#### Directions for this task:
Copy the data below word for word, leaving out the pictures.

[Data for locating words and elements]
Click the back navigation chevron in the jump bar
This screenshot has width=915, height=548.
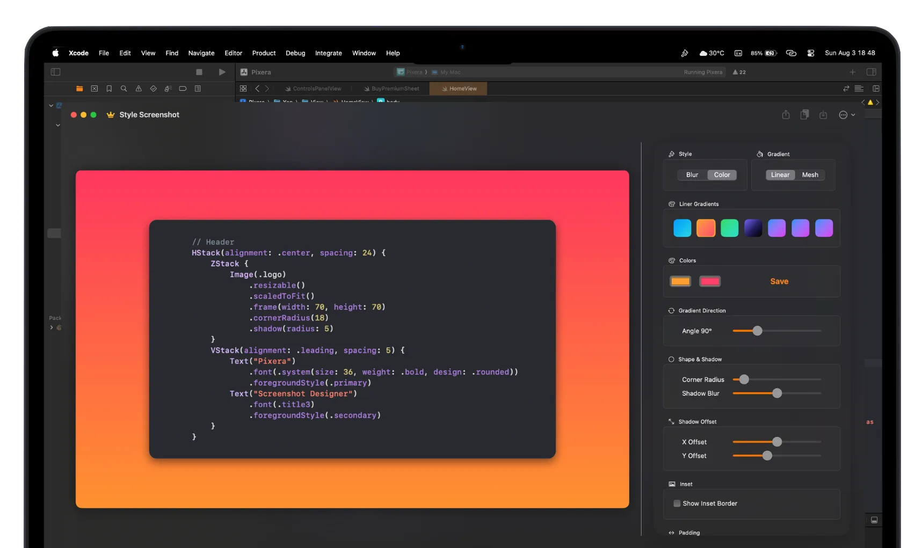pos(257,88)
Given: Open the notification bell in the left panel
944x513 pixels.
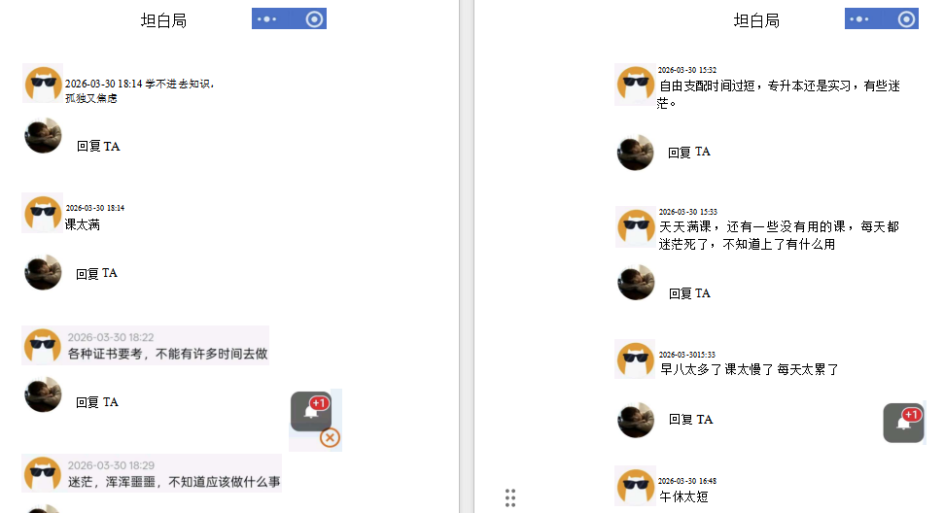Looking at the screenshot, I should pyautogui.click(x=311, y=411).
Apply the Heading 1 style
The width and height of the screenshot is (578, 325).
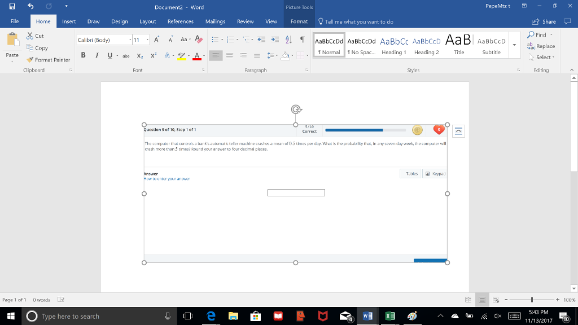tap(394, 45)
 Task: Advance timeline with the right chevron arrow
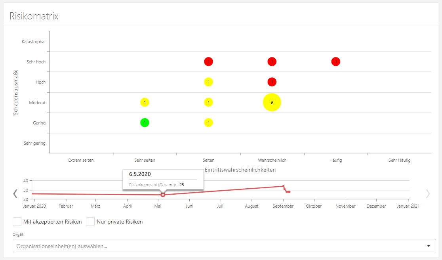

#### Exercise solution:
Click the back navigation chevron in the jump bar
This screenshot has width=915, height=548.
pos(257,88)
Given: Open the notification bell in the left panel
944x513 pixels.
Looking at the screenshot, I should pyautogui.click(x=311, y=411).
Apply the Heading 1 style
The width and height of the screenshot is (578, 325).
tap(394, 45)
 Task: Advance timeline with the right chevron arrow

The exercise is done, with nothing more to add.